Figure 3 shows similar power functions for exponential distributions,
where the Wilcoxon rank-sum test, the Wilcoxon signed-ranks test, and the
modified t test on ranks were substituted for the parametric t tests.
Comparison of the three power functions reveals that the outcome is almost
the same as in the case of the corresponding parametric tests applied to
normally distributed data. The Wilcoxon signed-ranks test was superior to
the Wilcoxon rank-sum test for paired data, while the modified t test on
ranks was slightly superior to both.
Apparently the modified t test corrected for the correlation resulting
from pairing, while at the same time the transformation to ranks
counteracted non-normality. Figures 4, 5, and 6 indicate similar outcomes
for lognormal, chi-square, half-normal, and uniform distributions, using
several sample sizes, population correlations, and significance levels. Note
that the power functions for the smaller sample sizes were more widely
separated, while convergence is evident for the larger sample sizes.

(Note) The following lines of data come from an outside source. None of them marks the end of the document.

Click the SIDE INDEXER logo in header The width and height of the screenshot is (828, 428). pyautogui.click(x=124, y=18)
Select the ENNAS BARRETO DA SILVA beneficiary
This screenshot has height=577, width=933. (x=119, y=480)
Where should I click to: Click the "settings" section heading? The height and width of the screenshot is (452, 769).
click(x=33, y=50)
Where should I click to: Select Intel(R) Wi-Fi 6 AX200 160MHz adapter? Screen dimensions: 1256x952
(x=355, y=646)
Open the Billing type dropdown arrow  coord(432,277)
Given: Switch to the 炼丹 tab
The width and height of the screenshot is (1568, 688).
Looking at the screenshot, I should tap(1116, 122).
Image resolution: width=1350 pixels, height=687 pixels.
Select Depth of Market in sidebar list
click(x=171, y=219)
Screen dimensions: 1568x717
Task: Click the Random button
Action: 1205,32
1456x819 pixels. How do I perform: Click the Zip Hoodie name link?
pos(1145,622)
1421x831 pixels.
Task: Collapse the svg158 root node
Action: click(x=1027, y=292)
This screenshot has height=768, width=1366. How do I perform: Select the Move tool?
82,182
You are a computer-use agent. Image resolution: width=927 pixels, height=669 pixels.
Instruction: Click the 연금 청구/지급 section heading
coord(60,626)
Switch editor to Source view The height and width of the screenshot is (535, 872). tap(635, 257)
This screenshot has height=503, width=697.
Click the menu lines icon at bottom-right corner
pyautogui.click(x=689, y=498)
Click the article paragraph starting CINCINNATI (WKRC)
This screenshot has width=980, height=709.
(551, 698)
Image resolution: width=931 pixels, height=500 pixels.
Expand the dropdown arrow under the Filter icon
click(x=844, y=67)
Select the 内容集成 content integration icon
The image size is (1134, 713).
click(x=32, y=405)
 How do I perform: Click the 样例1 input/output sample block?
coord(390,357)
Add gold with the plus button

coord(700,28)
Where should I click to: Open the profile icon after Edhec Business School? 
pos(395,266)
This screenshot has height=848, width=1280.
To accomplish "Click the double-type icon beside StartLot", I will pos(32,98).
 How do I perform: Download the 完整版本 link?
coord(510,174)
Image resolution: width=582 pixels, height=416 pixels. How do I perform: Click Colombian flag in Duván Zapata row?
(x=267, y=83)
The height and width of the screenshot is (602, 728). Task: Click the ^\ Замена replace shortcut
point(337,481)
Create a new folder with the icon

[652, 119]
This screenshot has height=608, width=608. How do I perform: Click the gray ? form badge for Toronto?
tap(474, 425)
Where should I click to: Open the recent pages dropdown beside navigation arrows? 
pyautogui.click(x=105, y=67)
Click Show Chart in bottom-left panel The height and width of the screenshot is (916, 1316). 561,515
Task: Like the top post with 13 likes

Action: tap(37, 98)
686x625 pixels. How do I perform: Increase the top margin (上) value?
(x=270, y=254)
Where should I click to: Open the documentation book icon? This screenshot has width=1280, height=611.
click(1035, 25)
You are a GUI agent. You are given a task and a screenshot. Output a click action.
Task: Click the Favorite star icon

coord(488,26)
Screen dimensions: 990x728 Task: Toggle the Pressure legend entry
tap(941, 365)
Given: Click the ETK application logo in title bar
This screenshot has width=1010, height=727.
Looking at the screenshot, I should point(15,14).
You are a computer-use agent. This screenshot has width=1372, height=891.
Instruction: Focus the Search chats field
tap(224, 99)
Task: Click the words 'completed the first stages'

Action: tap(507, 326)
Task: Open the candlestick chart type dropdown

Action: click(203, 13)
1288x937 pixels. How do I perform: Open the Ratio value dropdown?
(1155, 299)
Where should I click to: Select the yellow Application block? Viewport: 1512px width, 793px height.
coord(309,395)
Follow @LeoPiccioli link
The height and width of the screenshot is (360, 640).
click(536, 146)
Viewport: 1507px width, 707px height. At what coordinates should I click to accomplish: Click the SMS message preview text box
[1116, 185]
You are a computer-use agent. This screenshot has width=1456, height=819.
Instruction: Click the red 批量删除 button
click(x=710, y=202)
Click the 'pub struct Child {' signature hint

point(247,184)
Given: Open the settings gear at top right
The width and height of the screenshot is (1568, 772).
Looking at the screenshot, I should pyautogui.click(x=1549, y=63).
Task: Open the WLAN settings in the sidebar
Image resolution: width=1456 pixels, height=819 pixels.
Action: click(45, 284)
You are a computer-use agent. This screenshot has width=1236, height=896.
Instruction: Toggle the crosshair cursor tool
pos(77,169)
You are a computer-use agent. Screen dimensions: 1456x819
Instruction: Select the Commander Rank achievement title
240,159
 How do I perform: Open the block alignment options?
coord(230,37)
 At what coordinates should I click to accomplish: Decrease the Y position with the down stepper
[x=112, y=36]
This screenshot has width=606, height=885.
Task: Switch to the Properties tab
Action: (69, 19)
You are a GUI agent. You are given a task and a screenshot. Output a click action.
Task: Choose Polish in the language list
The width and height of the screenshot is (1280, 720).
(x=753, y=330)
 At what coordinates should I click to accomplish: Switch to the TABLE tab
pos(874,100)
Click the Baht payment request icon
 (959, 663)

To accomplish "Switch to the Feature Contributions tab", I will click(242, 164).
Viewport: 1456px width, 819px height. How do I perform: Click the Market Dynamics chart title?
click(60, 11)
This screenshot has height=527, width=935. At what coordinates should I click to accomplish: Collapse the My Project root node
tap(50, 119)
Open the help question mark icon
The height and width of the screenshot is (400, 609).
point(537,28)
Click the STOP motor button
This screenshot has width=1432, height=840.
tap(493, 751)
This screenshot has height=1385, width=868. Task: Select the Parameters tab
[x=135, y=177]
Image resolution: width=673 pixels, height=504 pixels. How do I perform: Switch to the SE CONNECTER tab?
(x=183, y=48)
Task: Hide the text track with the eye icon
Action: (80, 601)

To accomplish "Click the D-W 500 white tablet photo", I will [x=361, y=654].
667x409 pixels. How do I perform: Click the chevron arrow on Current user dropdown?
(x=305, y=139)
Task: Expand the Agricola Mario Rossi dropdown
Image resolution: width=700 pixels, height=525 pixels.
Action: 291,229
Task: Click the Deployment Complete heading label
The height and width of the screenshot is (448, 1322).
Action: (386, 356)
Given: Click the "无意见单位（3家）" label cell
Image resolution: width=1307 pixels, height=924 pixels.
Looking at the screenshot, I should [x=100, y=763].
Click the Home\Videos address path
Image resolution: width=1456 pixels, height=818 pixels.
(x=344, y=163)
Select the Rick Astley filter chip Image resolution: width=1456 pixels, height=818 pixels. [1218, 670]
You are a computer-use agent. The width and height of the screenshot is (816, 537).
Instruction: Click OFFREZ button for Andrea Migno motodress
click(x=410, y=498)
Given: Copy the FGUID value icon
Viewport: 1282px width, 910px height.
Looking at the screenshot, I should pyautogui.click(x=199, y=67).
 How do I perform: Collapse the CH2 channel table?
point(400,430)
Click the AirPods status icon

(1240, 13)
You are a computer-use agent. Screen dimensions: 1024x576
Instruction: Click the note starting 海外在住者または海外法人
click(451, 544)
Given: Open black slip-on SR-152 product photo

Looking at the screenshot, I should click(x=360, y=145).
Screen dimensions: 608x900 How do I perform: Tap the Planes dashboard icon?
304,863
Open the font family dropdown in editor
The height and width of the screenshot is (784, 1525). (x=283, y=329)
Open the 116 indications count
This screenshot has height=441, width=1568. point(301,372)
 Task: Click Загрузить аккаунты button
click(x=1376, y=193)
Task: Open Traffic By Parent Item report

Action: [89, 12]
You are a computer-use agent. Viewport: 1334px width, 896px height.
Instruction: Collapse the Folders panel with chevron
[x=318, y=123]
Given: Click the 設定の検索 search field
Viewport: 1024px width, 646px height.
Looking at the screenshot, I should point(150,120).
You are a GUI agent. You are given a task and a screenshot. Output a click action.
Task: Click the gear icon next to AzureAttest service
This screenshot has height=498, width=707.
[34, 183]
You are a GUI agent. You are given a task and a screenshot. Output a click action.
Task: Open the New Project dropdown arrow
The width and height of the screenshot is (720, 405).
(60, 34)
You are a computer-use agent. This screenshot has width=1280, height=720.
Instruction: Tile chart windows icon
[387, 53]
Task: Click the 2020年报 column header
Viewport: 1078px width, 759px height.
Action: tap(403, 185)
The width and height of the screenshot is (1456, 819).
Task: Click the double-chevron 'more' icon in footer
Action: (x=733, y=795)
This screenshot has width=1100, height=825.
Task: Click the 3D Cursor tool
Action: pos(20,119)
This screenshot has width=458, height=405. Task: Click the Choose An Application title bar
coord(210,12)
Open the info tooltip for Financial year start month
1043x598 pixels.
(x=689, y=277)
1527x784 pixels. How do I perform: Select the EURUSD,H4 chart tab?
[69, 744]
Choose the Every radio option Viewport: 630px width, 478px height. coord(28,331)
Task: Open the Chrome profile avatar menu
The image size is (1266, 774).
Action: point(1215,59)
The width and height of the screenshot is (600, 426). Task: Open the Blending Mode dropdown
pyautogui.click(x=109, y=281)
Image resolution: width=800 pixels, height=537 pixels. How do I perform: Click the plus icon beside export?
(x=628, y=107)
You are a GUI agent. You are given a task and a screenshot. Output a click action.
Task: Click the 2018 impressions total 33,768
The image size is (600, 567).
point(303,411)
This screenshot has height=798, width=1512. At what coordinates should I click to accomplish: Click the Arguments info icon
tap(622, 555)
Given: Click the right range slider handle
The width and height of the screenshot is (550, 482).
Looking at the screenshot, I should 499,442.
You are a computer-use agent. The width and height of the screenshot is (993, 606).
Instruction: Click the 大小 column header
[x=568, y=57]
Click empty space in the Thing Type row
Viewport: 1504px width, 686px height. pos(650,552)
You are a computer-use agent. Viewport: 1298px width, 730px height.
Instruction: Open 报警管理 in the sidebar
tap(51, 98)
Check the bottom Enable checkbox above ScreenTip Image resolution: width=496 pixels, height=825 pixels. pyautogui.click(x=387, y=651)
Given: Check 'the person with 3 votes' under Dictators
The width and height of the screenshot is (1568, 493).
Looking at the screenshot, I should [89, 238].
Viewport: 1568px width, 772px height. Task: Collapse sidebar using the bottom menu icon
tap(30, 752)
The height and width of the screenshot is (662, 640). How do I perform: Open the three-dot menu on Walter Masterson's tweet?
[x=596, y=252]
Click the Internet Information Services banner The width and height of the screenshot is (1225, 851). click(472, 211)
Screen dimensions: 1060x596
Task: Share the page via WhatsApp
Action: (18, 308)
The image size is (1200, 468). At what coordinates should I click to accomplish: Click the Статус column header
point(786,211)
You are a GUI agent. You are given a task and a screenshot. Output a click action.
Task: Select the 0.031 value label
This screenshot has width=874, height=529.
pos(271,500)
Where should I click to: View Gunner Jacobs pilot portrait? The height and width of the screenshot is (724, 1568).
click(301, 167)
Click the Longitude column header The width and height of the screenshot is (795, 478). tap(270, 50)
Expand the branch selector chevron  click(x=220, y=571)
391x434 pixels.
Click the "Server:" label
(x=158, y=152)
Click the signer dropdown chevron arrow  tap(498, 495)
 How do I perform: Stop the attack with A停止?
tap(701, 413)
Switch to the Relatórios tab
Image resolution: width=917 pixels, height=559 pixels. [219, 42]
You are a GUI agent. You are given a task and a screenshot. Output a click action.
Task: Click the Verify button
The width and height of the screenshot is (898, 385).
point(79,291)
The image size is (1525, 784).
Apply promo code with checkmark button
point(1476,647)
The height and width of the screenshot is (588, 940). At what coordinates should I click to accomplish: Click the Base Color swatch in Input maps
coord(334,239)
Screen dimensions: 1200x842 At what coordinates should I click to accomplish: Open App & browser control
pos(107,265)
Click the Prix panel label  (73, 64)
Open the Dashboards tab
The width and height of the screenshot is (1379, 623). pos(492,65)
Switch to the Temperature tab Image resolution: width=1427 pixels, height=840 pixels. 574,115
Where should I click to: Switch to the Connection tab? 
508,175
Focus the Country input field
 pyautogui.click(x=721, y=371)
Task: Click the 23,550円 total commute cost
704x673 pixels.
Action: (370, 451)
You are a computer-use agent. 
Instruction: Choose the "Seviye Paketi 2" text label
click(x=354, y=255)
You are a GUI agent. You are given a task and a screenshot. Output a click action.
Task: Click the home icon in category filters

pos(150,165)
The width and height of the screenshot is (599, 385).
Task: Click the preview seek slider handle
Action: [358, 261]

Table 8 compares Type I error probabilities when a sample
correlation is entered into equation (2) for each sample taken and when a
fixed population correlation is entered the equation for every sample. The
first section of the table, for the normal distribution, is the result of the t test
performed on scores. The remaining three sections, for non-normal
distributions, show the result of the t test on rank-transformed data. For
relatively small correlations and relatively large sample sizes, the Type I
error probabilities for both tests were about the same and close to the
nominal significance level.
SOME PRACTICAL IMPLICATIONS
For samples of size 25 or 50 from normal distributions, the modified t
test with a correction for correlation maintained Type I error rates close to
the significance level, increased power in the case of positive correlations,
and removed spurious increases in the probability of rejecting H0 in the case
of negative correlations. The power superiority of this test over the pairedsamples
t test is about what one would expect from the difference in degrees
of freedom. The difference became less marked as sample sizes increased to
100 and 400, presumably because the difference in the critical values of the
t statistic for N – 1 and 2N – 2 degrees of freedom decreases as N increases.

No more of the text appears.